Marketing and operations worked together almost as one to meet the needs of customers who were concerned about product suitability, delivery times, safety and returns. The extent to which they were able to do this successfully depended on all departments having a shared view of data about the customer.
This close collaboration has turned out to be a template for online trading, one that we have been calling for some time, but has now been accelerated by the recent crisis.
What is now very clear is that existing CRMs alone, which only record transactional and interactional information, simply cannot handle the needs of the business or the customer. There are many reasons for this, all of which point to a better data strategy and tools to manage and exploit it.
Brands are now facing more competition than ever; while the crisis has given some online categories a huge bounce, the cost of doing business online continues to rise in every area, all the way from customer acquisition through to fulfilment.

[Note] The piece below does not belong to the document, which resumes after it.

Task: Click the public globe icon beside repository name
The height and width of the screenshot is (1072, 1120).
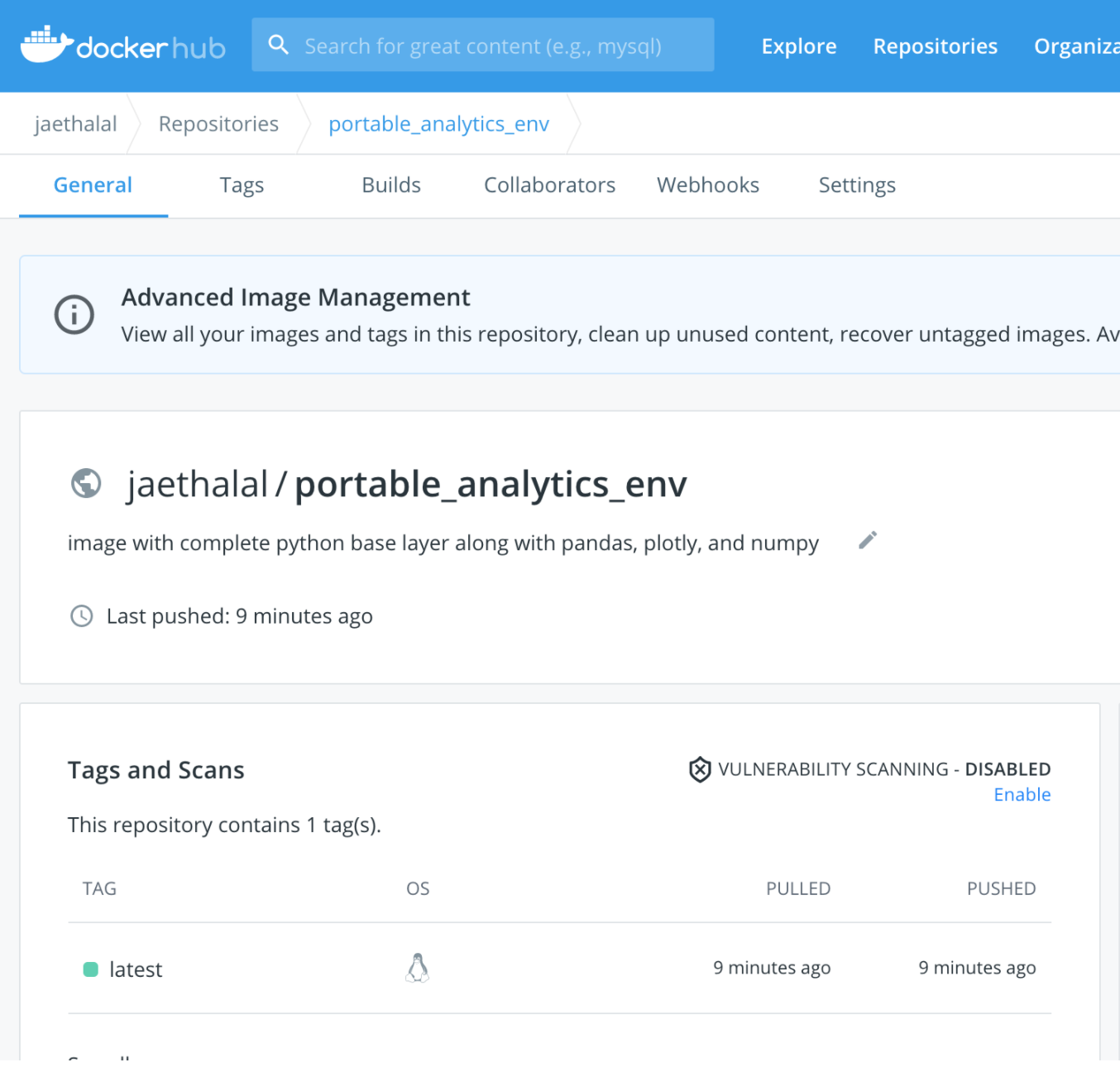Action: click(86, 483)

Brands are having to manage a fragmentation of customer segments as these customers become more and more demanding and no longer fit into the cosy stereotypes that the marketing department had previously laid out for them.
They are having to manage more channels than ever. Already stretched across primary websites, affiliates and marketplaces, they are having to embrace the rise of social media adopting commerce, including Facebook and Instagram, but possibly in the future TikTok.
An unintended consequence of all these activities, and one that brands want to embrace but are finding their current tools make it difficult, is an explosion in the volume of data created. This is way beyond the capabilities of the CRM to either contain it or make use of it.
And lastly, with marketing fragmenting in terms of the types of users and the tools they use, this data may be sitting in as many as 20 different systems, preventing them from performing to their full capacity because there is no central repository. Or, there may indeed be a central data repository but the data is not structured to enable individual marketing systems to take advantage of it.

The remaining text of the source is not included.